3.3. Function Shifts in the Intestinal Microbiota

Levels 1–3 of the KEGG pathways (relative abundance, %) were tested. There were no changes among D0, D9, and D12 at level 1, and data on the functional shifts are shown in Table 1 (level 2) and Supplementary Materials Table S2 (level 3). Compared with D0 and D9, on D12, at level 2, the enriched pathways involved genetic information and processing and metabolism (p < 0.05); pathways involving the excretory system and cellular processes and signaling were enriched on D12 compared with D9 (p < 0.05) but not compared with D0 (p > 0.05). Pathways involving carbohydrate metabolism and immune system diseases were less enriched on D12 than on D0 and D9 (p < 0.05).

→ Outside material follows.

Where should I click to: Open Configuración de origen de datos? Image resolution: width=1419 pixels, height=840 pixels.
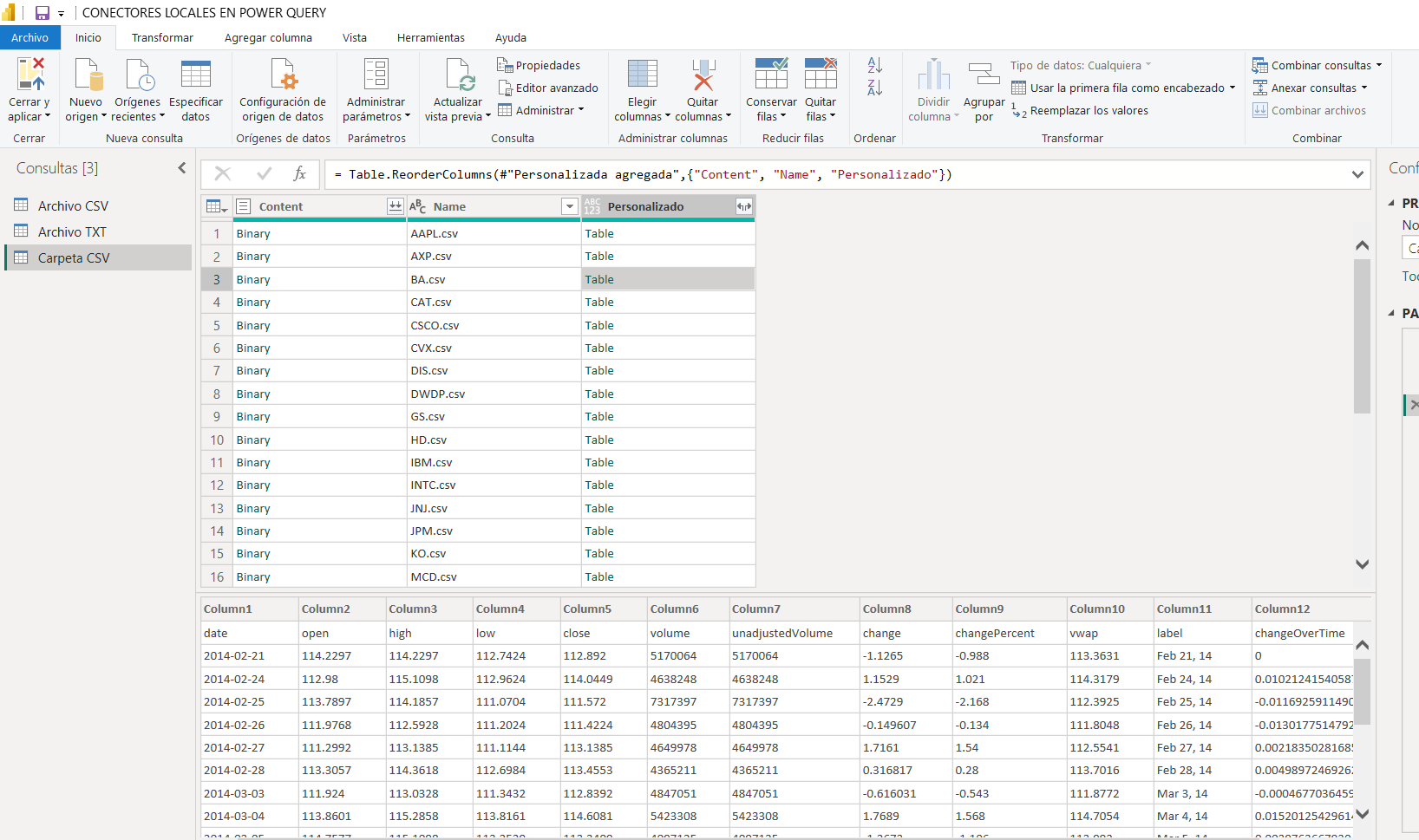pyautogui.click(x=283, y=75)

3.4. Correlation of Reproductive Hormones and Intestinal Diversity Indices and Microbiota Biomarkers

The correlation of reproductive hormones in the serum and intestinal microbiota is presented in Table 2. The serum GnRH, LH, PROG, PRL, and OT levels did not correlate with any alpha diversity or beta diversity indices (Table 2; p > 0.05). The serum FSH levels correlated with PC2 of the PCoA for beta diversity (R = −0.34, p = 0.026), and the E2 levels correlated with Chao1 for the alpha diversity (R = −0.38, p = 0.013) and PC1 of the PCoA for the beta diversity (R = −0.32, p = 0.048).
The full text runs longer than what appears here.